EDITOR’S CHOICE IN CELL & MOLECULAR BIOLOGY
S. Yang et al., “Target switch of centipede toxins for antagonistic switch,” Sci Adv, 6:eabb5734, 2020.
While it’s handy to be able to neutralize prey or would-be predators with a bite or sting, being a venomous animal can be dangerous. Usually critters avoid the effects of their own venom “by keeping it in glands where it doesn’t go into the bloodstream and doesn’t affect them,” explains evolutionary biologist Kevin Arbuckle of Swansea University in the UK. But because accidents happen, it’s also advantageous to be able to survive exposure to one’s own toxic concoction—often by lacking the receptors the venom’s components bind to.

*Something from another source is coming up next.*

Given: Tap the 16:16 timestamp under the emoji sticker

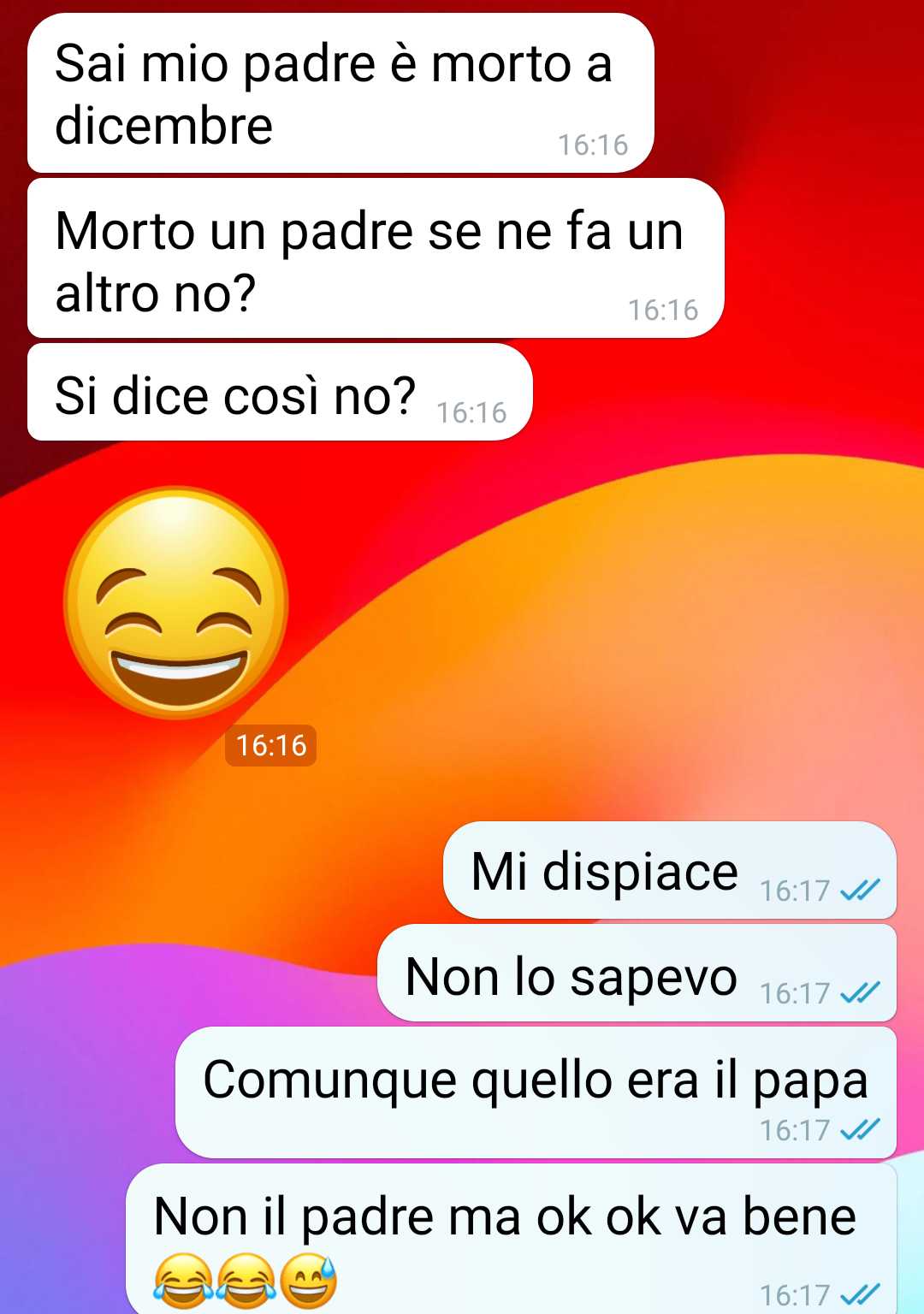Looking at the screenshot, I should click(x=271, y=745).
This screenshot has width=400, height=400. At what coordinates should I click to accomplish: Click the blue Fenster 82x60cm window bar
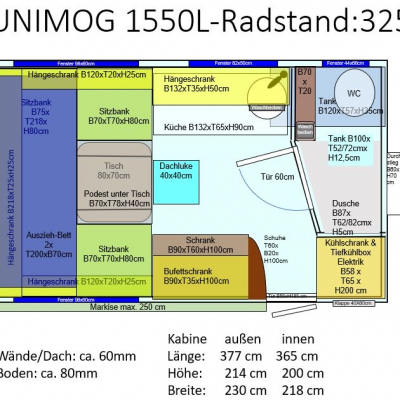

The centipede Scolopendra subspinipes both kills prey with its venom and uses it to temporarily stun conspecifics during fights for dominance. Ren Lai of the Kunming Institute of Zoology in China writes in an email to The Scientist that he and his colleagues wanted to understand why prey and conspecifics react differently.
In several of the centipede’s prey species, including mice, a venom component known as spooky toxin binds to potassium channels, including one called shaker, wreaking havoc on the nerves that control breathing and heartbeat. Lai’s team found the shaker channel in S. subspinipes cells carries a single amino acid change that protects the species from the worst effects of the venom. Injecting the centipedes with venom from other S. subspinipes, Lai and his colleagues confirmed that the arthropods were only temporarily immobilized; they recovered within 10 minutes. Cell culture experiments revealed that spooky toxin inhibited the shal channel, which affects both neurons and the vascular system and most likely explains the centipedes’ immobilization.
The experiments, says Arbuckle, who was not involved in the study, are “a really cool integration” of molecular-level work on venom and observations of the different purposes for which it’s used.